После Вудстока Шекспир направлялся в Киддингтон, миновал Нит Энстоун, а затем Чиппинг Нортон. Теперь до дома оставалось двадцать миль. Это исторические места: на пути к Лонг-Комптону Шекспир наверняка проезжал Роллрайт-стоунз — местный Стоунхедж, богатый легендами. Согласно преданию, здесь во времена датского короля Роллона армия обратилась в камень. Проехав это уединенное место, он был уже недалеко от Шипстона-на-Стауре. Теперь Шекспир приближался к знакомым местам, проезжая Тредингтон и Ньюболд. Оказавшись на вершине холма, пересекающего римскую дорогу, ведущую к Лестеру, — знаменитый Фосс-Уэй, он знал, что до дома ему осталось восемь миль. Еще пять миль через Эттингтон и Олдерминстер — и он в Атерстоуне. Теперь уж он точно был в Фелдоне, богатых и ухоженных фермерских угодьях, засаженных пшеницей и другими культурами. Река Эйвон, видневшаяся в отдалении, отделяла равнину от лесного массива — мел от сыра, и это была не просто сельскохозяйственная граница, но также и граница социальная, архитектурная и экономическая. Родной город Шекспира располагался от нее по обе стороны.
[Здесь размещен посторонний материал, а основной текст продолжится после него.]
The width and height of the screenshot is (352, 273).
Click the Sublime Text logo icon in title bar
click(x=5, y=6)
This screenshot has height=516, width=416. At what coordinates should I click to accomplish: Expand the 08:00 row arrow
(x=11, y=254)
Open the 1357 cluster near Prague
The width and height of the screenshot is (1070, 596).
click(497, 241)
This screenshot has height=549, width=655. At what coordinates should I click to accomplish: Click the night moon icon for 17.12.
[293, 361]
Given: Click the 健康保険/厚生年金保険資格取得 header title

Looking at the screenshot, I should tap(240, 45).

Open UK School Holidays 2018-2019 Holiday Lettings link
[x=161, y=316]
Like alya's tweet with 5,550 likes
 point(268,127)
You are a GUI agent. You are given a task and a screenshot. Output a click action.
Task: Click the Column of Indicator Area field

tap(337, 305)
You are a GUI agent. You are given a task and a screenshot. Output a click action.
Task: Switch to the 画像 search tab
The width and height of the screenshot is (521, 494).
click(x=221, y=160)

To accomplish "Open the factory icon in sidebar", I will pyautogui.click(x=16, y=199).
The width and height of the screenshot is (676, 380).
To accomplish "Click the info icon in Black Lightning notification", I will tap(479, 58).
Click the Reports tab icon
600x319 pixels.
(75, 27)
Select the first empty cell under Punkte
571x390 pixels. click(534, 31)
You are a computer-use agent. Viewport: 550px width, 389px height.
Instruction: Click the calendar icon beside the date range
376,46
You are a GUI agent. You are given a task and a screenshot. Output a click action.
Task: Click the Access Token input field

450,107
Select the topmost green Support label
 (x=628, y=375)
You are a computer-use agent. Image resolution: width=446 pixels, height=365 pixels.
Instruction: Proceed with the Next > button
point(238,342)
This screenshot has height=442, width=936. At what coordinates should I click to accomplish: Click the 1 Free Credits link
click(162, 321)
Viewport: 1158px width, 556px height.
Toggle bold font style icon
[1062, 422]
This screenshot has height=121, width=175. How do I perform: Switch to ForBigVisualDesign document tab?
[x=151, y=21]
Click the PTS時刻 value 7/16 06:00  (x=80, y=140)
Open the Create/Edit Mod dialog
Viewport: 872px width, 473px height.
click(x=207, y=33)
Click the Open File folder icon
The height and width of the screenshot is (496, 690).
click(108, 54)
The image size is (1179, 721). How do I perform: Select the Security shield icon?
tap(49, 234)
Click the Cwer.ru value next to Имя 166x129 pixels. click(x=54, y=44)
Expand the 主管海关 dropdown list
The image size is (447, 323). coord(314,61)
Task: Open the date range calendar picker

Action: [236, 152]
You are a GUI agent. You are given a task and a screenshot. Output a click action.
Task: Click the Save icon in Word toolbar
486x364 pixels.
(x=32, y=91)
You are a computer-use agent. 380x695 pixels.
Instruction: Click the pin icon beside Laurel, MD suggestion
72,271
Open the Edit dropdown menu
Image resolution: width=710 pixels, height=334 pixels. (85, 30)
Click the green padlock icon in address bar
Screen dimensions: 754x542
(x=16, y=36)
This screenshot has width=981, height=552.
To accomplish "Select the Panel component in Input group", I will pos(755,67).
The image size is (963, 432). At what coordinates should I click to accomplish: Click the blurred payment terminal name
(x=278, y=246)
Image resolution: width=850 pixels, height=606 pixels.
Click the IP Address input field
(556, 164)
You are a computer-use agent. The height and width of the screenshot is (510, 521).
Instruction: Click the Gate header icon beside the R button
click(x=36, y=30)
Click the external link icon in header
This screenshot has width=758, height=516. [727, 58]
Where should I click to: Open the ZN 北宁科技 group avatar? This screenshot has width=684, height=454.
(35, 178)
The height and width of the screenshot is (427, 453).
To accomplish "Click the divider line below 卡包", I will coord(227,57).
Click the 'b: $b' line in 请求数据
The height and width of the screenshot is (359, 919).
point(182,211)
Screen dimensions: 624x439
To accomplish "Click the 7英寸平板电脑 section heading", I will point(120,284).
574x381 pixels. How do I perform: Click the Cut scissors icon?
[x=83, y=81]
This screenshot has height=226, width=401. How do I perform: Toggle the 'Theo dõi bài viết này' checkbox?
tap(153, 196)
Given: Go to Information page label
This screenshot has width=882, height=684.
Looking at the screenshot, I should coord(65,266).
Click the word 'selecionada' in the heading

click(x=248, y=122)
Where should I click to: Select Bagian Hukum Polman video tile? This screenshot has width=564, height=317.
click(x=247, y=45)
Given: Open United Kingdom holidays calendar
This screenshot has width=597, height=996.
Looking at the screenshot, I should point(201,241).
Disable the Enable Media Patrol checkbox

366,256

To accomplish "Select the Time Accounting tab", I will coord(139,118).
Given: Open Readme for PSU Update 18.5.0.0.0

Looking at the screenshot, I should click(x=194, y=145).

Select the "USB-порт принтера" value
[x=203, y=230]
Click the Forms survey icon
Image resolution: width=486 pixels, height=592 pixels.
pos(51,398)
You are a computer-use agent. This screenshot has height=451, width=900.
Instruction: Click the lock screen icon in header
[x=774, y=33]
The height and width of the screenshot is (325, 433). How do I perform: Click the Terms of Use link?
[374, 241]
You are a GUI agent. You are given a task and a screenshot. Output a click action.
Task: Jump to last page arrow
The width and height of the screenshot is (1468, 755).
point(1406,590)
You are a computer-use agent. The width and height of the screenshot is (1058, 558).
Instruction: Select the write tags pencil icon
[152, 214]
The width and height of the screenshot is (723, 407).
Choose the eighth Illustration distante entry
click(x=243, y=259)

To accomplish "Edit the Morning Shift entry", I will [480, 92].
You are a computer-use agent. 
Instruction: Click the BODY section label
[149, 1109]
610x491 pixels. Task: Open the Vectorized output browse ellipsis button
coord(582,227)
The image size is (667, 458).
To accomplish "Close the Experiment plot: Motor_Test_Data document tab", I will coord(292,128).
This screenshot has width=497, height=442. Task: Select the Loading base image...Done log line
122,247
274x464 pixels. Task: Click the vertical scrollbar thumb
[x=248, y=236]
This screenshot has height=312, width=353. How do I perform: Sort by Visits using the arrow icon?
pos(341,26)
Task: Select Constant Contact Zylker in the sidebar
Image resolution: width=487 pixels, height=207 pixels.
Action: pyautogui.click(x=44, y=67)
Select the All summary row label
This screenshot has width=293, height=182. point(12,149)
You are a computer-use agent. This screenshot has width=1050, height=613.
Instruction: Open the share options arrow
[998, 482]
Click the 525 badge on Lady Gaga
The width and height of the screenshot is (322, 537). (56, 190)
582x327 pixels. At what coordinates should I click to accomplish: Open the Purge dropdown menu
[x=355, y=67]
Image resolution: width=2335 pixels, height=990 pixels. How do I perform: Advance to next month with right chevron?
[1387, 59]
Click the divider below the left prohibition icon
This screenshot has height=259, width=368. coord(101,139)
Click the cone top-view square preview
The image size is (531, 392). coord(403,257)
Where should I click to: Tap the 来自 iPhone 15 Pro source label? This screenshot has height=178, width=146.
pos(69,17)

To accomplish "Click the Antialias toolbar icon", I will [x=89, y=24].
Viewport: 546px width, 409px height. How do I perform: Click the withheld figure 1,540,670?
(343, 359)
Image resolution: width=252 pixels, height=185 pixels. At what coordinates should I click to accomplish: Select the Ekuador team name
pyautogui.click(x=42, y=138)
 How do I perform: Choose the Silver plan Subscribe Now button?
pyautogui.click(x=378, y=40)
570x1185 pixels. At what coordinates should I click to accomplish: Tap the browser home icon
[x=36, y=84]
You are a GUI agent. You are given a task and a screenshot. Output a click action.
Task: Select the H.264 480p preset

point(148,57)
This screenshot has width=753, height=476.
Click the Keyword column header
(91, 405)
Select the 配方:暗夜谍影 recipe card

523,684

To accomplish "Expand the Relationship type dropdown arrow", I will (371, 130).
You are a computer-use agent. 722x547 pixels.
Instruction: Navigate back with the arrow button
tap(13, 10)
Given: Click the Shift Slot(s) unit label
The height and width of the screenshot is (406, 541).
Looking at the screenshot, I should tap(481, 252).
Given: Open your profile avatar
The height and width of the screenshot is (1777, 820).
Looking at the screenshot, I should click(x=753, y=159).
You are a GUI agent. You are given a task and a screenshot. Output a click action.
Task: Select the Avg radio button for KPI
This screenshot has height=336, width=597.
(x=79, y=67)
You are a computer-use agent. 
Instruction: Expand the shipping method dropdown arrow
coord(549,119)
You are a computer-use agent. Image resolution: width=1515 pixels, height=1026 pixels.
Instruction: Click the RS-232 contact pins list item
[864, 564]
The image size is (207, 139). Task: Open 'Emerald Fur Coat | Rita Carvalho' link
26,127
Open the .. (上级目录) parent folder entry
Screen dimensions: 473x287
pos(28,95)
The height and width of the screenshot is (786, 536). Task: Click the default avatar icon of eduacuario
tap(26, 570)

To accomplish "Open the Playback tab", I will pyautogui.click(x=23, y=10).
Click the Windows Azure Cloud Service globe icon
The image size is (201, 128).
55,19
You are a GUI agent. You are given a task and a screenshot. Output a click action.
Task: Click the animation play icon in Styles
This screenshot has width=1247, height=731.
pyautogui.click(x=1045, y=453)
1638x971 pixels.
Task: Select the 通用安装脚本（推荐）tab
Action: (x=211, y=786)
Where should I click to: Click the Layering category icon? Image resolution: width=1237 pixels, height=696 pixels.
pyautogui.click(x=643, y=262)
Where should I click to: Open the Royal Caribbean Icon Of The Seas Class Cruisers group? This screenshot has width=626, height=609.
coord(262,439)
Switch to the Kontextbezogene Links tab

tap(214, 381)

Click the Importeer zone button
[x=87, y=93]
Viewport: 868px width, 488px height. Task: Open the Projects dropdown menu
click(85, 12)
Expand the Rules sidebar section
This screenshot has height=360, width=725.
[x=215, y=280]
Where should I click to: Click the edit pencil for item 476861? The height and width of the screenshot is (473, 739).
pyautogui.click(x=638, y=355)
Шекспир двигался в Стратфорд по Клоптонскому мосту, возможно остановившись, насколько потребовалось, чтобы рассмотреть небольшие его участки, залатанные тем камнем, оставшимся у него после ремонта дома, который он недавно продал городу. Под конец пути он проехал Миддл Роу, повернул налево на Хай-стрит, проехал Шип-стрит и закончил свое путешествие на Чэпел-стрит. На последнем участке пути он заметил, как сильно изменился Стратфорд со времен его детства и юности. Страшные пожары 1594 и 1595-го разрушили 200 домов — ущерб исчислялся в 12 тысяч фунтов. Первый пожар вспыхнул в центре города, еще один — год спустя — на северной окраине. Эти бедствия отразились в местных преданиях: исказив факты ради их соответствия провиденциальной точке зрения на историю, Томас Берд писал в книге «Театр Кары Господней» (1597), что «весь город дважды горел — за осквернение жителями праздников Господних». Скорее всего, опустошительные пожары были вызваны деятельностью небольших компаний, в особенности тех, которым для производства солода из проросшего ячменя требовались запасы угля. Город нуждался в помощи: соседние графства просили о пожертвованиях пищи и одежды, Лондон — об избавлении от немалых налогов, которых корона требовала в 1598-м, — и в обоих случаях преуспел.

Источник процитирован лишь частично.